JD also spoke at the University of Maryland’s iConference about tying design decisions to business outcomes. His talk focused on how organizations can objectively measure their user experiences, and which metrics to track given a company’s business model and company stage.
May
Modus attended the Forrester Digital Transformation & Innovation 2019 in Chicago to better understand how other management consulting firms were positioning their digital transformation capabilities and to learn from industry leaders who had undergone their own digital transformation efforts. While many talks focused on a narrow use of the term digital transformation to suggest moving from data centers from on-prem to the cloud, some speakers explored how to apply digital transformation to the full product portfolio, including how to adjust funding based on the results of experiments during the product development process.
JD continues his series on managing many types of personalities in meetings with How to Manage 6 Challenging Personality Types in Meetings – Part 4: The Multitasker.
June
Chris keynoted the San Diego UX Speakeasy Interaction19 Redux, which gathered speakers from the Seattle event in February to deliver their talks to a warmer, perhaps more tanned audience than those who saw it the first time.
JD wraps up his blog series with How to Manage 6 Challenging Personality Types in Meetings – Part 5: The Unclear Communicator.
August
Modus sponsored the annual Leadership By Design conference in Chicago and Chris spoke about changing trends in design leadership facing organizations and their managers. Modus also hosted an evening shuffleboard event for conference attendees and speakers and Chicago-area product development leaders to further raise awareness of who we are and what we do.
JD writes What You Need to Ask Before Starting A Product Design Project for the Modus blog.
At the end of the month, Chris and JD attended the Clarity Conference in San Francisco. Clarity Conference is positioned as a design systems event, but the talks, attendees, and overall vibe of the conference trend much heavier to a broader systems thinking event. Whereas design systems must take many parties’ needs and motivations into account to deliver functional, useful software at scale, we must also examine how the people themselves fit into the broader system. For every talk about how to better use tokens in design systems, there were also talks asking the audience to reflect on their own standing and human experience in a complex system.
October
This month was busy heading south. First, Chris delivered a talk exploring how to strategically position design further upstream in the product development process right across the street from the Modus Create Costa Rica office in association with IXDA Costa Rica.
Then, two weeks later, Chris led an 8 hour workshop called Design Ops for Design Leaders at Interaction Latin America in Medellin Colombia.

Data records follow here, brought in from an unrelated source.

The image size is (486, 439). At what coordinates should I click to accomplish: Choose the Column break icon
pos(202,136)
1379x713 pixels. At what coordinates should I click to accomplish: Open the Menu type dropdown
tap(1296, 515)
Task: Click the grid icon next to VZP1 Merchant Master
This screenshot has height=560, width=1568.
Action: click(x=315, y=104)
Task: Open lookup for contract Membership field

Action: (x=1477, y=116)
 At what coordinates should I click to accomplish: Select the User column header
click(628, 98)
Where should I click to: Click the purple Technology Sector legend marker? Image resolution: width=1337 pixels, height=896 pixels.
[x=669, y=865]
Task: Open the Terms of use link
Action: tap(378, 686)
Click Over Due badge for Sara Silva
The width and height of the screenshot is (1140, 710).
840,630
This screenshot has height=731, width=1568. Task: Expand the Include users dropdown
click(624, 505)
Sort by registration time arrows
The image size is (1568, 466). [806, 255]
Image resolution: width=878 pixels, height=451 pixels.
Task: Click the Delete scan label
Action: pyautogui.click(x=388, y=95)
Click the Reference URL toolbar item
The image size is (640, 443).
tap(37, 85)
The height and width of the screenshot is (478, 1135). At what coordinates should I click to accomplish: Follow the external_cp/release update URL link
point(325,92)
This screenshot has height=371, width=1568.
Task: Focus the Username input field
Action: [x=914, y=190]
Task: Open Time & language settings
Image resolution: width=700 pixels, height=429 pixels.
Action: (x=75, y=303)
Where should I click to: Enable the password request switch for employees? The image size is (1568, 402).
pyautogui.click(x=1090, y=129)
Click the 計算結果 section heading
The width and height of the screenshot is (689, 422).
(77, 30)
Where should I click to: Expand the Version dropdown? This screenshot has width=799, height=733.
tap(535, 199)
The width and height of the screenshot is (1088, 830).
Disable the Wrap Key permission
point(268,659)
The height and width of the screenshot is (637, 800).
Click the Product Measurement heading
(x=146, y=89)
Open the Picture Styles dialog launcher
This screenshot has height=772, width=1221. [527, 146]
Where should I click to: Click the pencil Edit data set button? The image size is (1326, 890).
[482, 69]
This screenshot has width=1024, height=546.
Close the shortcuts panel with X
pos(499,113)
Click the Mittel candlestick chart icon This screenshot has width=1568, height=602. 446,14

The material focused on assessing the pain points and obstacles teams currently face today and then prioritizing where DesignOps approaches, such as governance, communication, and repeatable, predictable process can help delivery and scale.
November
JD protected the homefront by speaking at DCUX. His talk Governing Conflict in Your Design System: Build it Faster without Wanting to Kill Each Other examined helpful approaches to conflict resolution when building design systems.
December
Though certainly not a customer experience event, much of Modus leadership attended Amazon AWS re:Invent to better hone our own cloud offerings, particularly as it relates to broader digital transformation efforts within large organizations.
Looking ahead
While looking back at all the hotels crashed in and airline delays—err, miles— we have racked up can be exhausting, we can’t totally exhale just yet.
2020 will see Modus at Interaction20 in Milan, Italy to observe any trends in how digital transformation and modern product development are changing in Europe relative to the Americas. And maybe one Aperol Spritz and a gelato, even in February.